Luego de la detención de cuatro ciudadanos chilenos que realizaban extracción ilegal de oro en la cordillera de San Juan, surgieron interrogantes sobre la capacidad de control en la extensa frontera con Chile.
El operativo fue llevado adelante por Gendarmería Nacional Argentina en la zona de la mina El Zancarrón, un yacimiento abandonado ubicado a más de 4.700 metros de altura y cercano al límite internacional.

Fuentes vinculadas al procedimiento señalaron que existen múltiples factores que dificultan la vigilancia en estos sectores, favoreciendo el denominado “robo hormiga” de recursos minerales.
Uno de los principales problemas es la existencia de al menos 15 pasos fronterizos no habilitados, que funcionan como puntos vulnerables para el cruce ilegal. Estas zonas, de difícil acceso, no pueden ser controladas de manera permanente, lo que obliga a desplegar operativos puntuales sin cobertura constante.
Las condiciones geográficas y climáticas representan otro obstáculo clave. En áreas como la cordillera sanjuanina, el clima extremo, la nieve y la altura generan un entorno hostil que limita tanto la permanencia del personal como la logística de los operativos. En invierno, estas dificultades se intensifican.
Además, se trata de regiones prácticamente deshabitadas, sin refugios ni infraestructura, lo que incrementa el riesgo para los efectivos que realizan tareas de vigilancia. Los operativos suelen estar integrados por grupos reducidos de aproximadamente siete agentes, que instalan campamentos temporales por períodos de hasta cinco días.

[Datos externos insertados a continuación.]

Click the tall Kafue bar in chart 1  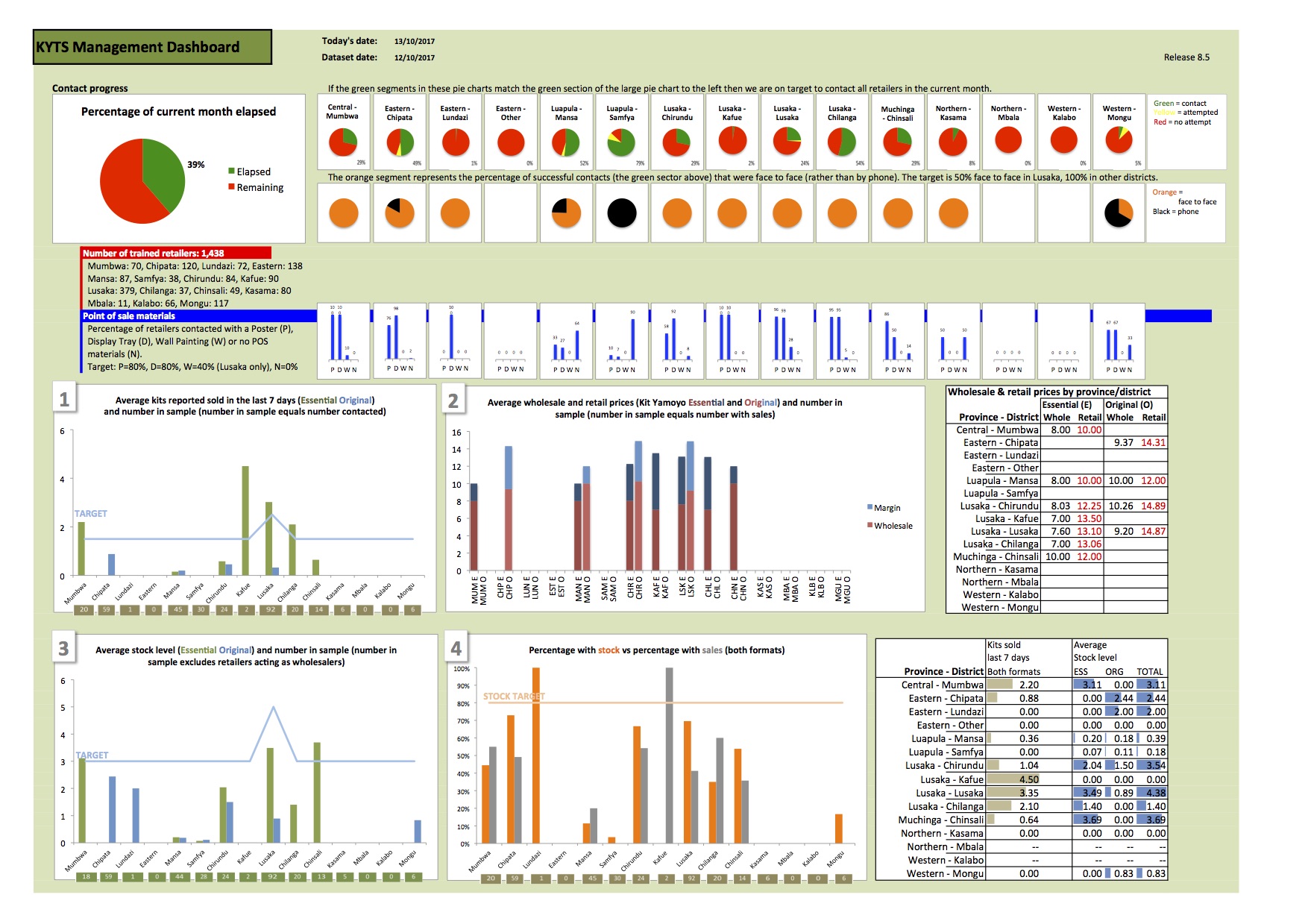[245, 521]
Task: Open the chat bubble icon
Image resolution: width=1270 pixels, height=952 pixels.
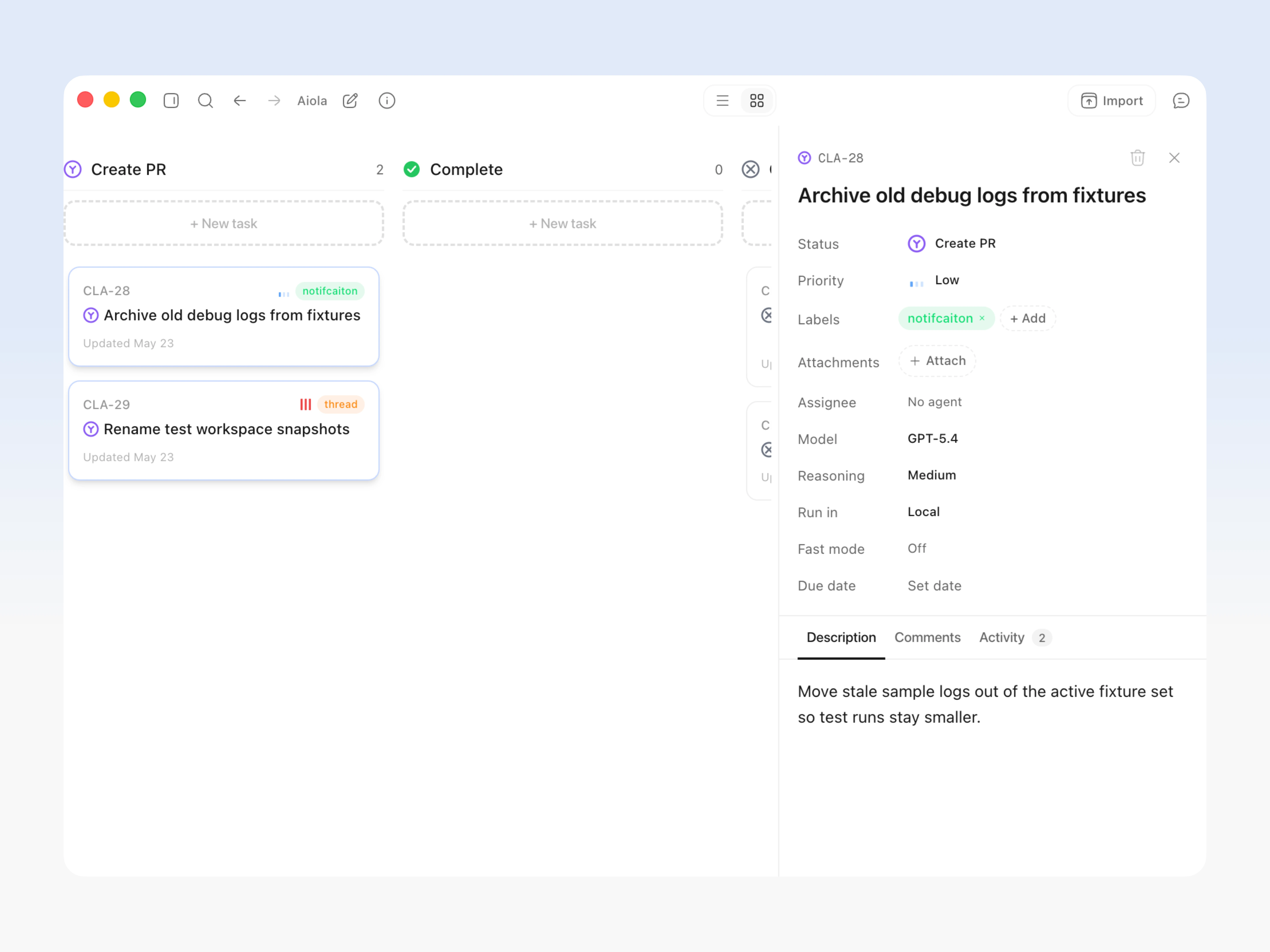Action: tap(1180, 100)
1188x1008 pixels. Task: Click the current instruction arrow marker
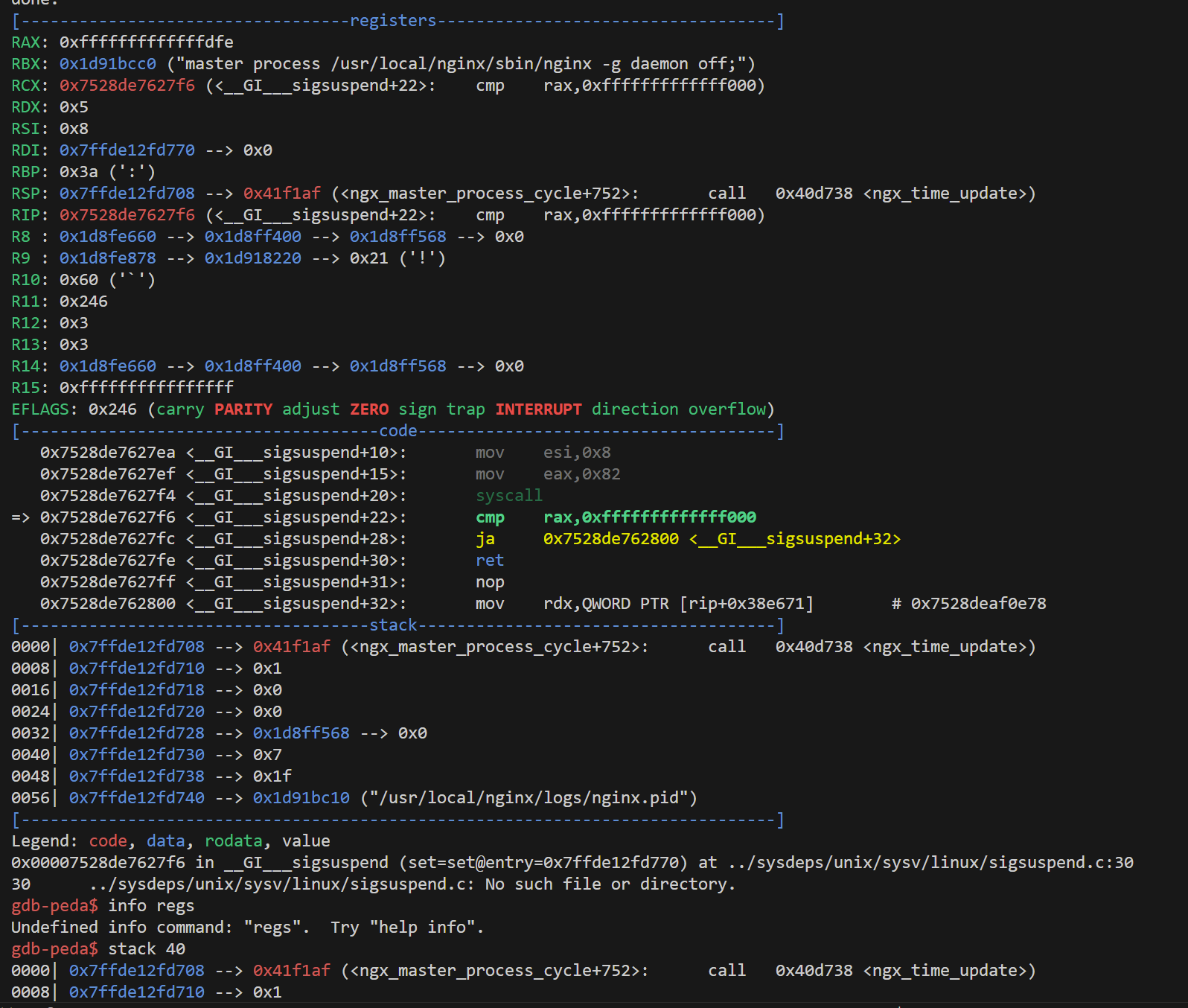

El acceso también presenta limitaciones significativas. Si bien una parte del recorrido puede realizarse en vehículos, los tramos finales deben completarse a pie o a caballo, con caminatas de varias horas en condiciones extremas. A esto se suma la necesidad de transportar provisiones, equipamiento especializado y oxígeno debido a la altura.
En cuanto al uso de tecnología, si bien se emplean drones para reforzar el monitoreo, su autonomía es limitada —entre 10 y 15 minutos de vuelo—, lo que reduce su efectividad en territorios tan amplios.
Otro factor que genera preocupación es la asimetría en la accesibilidad entre ambos lados de la frontera. En sectores como El Zancarrón, del lado chileno se puede llegar en vehículo, mientras que del lado argentino el acceso es considerablemente más complejo, lo que representa una desventaja operativa.
Este escenario expone las dificultades estructurales para controlar zonas de alta montaña y plantea desafíos concretos en la protección de los recursos naturales frente a actividades ilegales.